Since his 2013 English-language debut, 2013’s Prisoners, French-Canadian director Denis Villeneuve has firmly established himself in the inner circle of Hollywood’s most exciting and critically acclaimed directors. His films have a luscious, yet stark, visual style, and his mastery of tension and suspense is close to unparalleled in modern filmmaking.
I thought that 2015’s Sicario, starring Emily Blunt, was one of the most thrilling films in recent memory, and I was very excited when it was announced that his next film would be a science fiction film starring Amy Adams, who is one of my favorite actresses.
Arrival, based on a 1998 short story by Ted Chiang, tells the story of Louise Banks (Adams), a linguistics professor who is called upon by the US military to help establish first contact with an alien race that arrives on Earth with unclear intentions. Immediately, the plot recalls Spielberg’s Close Encounters of the Third Kind (1977), while the obelisk-like shape of the alien’s spacecraft recalls the granddaddy of all modern science fiction, Kubrick’s 2001: A Space Odyssey (1968). If you’re going to reference films like these, you’d better be able to live up to the expectations you’re setting for yourself.
Thankfully, Villeneuve proves himself to be (mostly) up to the challenge. Arrival proves to be a thoughtful and ponderous film, beautiful even by Villeneuve’s standards, with a fantastic lead performance by Amy Adams. Villeneuve’s decision to mostly show the aliens, called “heptapods”, behind smoky clouds of gas, behind a glass wall, often obscured, is a strong directorial choice, and much of the mystery and wonder in the early going of the film is well maintained.
Ultimately, I found that Arrival fell short of my expectations in much the same way that I found that Christopher Nolan’s Interstellar (2014) fell short – the melodramatic stories that the main characters of both films endure seem to wrap up in ways that feel inorganic and unnecessary; without revealing any spoilers here, I found the endings to both films somewhat unsatisfying; of course, it’s rare to find a science fiction film that truly sticks the landing (if you’ll pardon the pun), so it’s hard to ding either movie too much.
One thing that I love is that between Arrival and Sicario, Villeneuve has established himself as a director who makes some really great, progressive decisions, giving actresses like Emily Blunt and Amy Adams the types of independent lead performances that we don’t typically see. These types of decisions never feel forced, but allow us to see shades of characters that we don’t always see depicted on screen, and I’m thankful that great actresses like these are finally getting the opportunities they deserve.

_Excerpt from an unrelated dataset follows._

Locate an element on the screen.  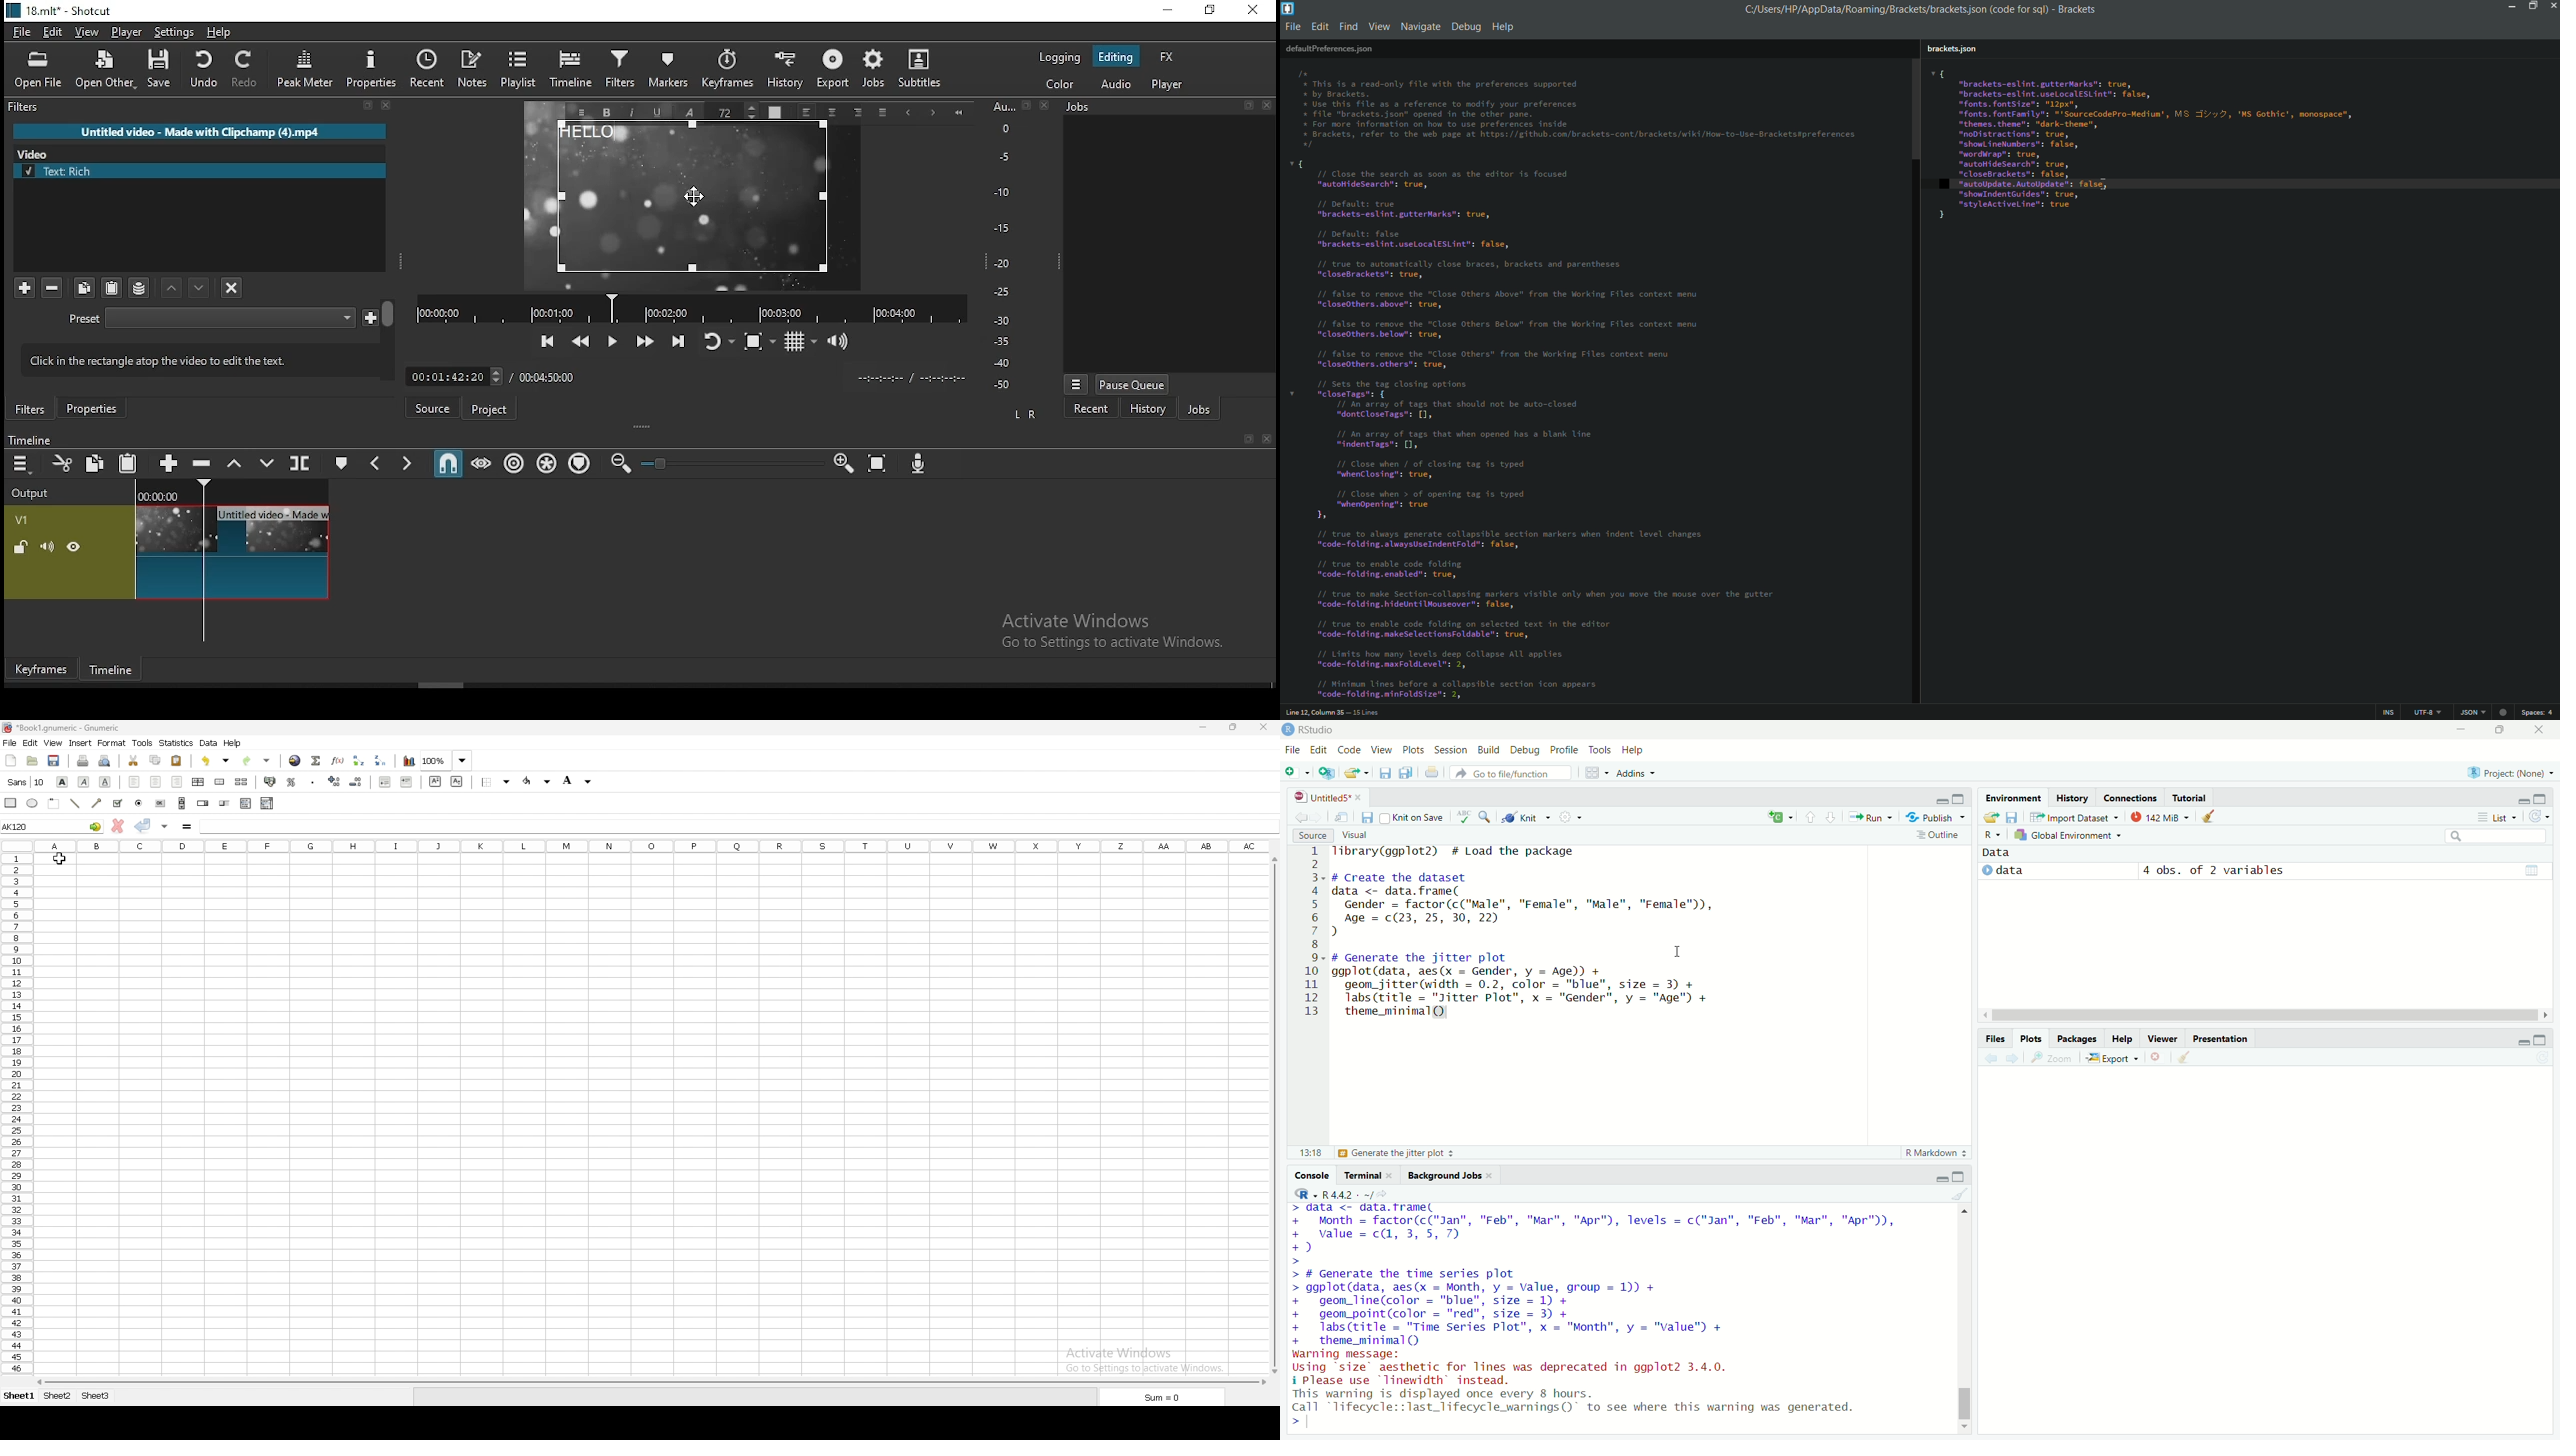
edit is located at coordinates (1319, 751).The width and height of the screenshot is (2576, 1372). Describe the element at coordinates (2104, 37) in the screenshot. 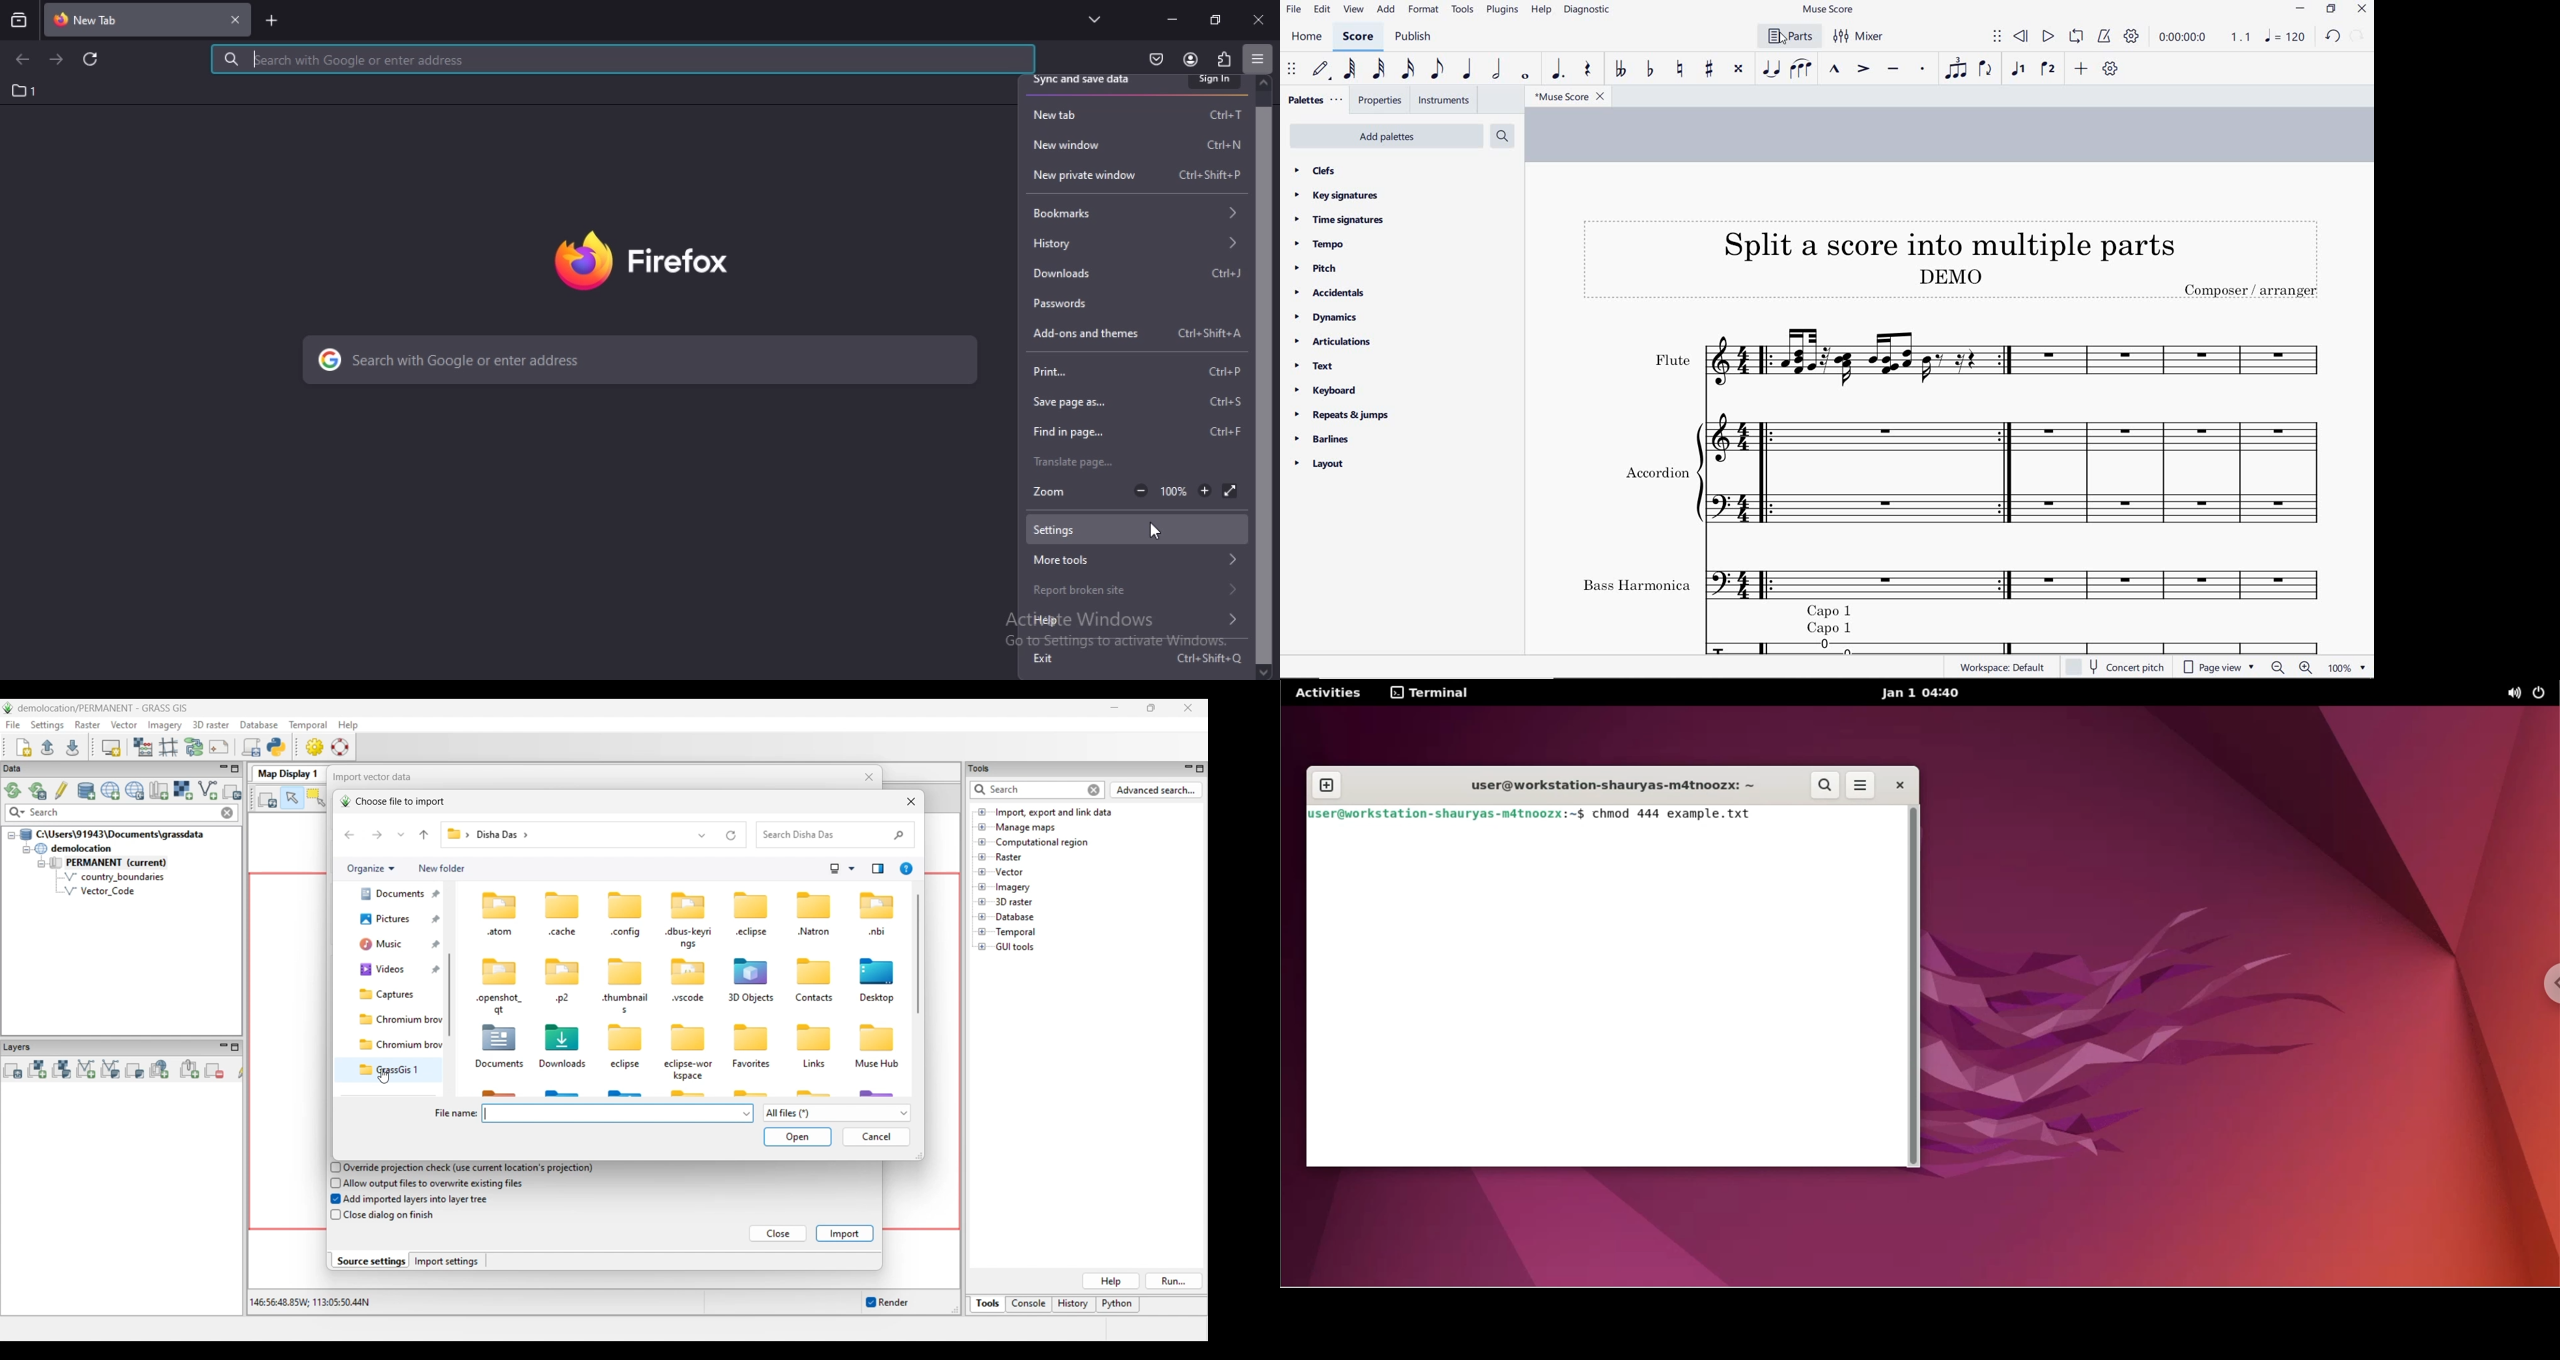

I see `metronome` at that location.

Denis Villeneuve already has a slate of films lined up for his next few years, and I’m very pleased to see that he’s not straying away from genre filmmaking, and particularly science fiction. His next film, Blade Runner 2049, is the sequel to the 1982 cult classic sci-fi film, Blade Runner, starring Harrison Ford and Ryan Gosling, and promises to be one of the most exciting films of 2017, and earlier this week it was announced that he will direct a new adaptation of the classic sci-fi novel Dune in the future. If films like Sicario and Arrival are any indication, we’re in for an exciting few years of Villeneuve films.